» EXERCISE DESCRIPTION
Go line by line through the entries below and copy those containing the string "target".

[GIVEN DATA — start]

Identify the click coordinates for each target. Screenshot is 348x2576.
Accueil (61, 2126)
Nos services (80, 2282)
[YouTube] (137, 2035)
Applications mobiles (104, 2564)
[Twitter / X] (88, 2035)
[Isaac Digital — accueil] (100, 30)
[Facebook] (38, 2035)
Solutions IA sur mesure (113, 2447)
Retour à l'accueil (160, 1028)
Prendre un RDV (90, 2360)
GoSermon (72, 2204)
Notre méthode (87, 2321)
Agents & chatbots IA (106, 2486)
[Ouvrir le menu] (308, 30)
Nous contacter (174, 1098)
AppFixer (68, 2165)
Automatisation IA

[GIVEN DATA — finish]
[GIVEN DATA — start]

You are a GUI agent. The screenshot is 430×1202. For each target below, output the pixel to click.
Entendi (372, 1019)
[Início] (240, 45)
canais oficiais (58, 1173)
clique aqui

[GIVEN DATA — finish]

» RESULT OF THE EXERCISE
Identify the click coordinates for each target. Screenshot is 348x2576.
You are a GUI agent. The screenshot is 430×1202. For each target below, output the pixel to click.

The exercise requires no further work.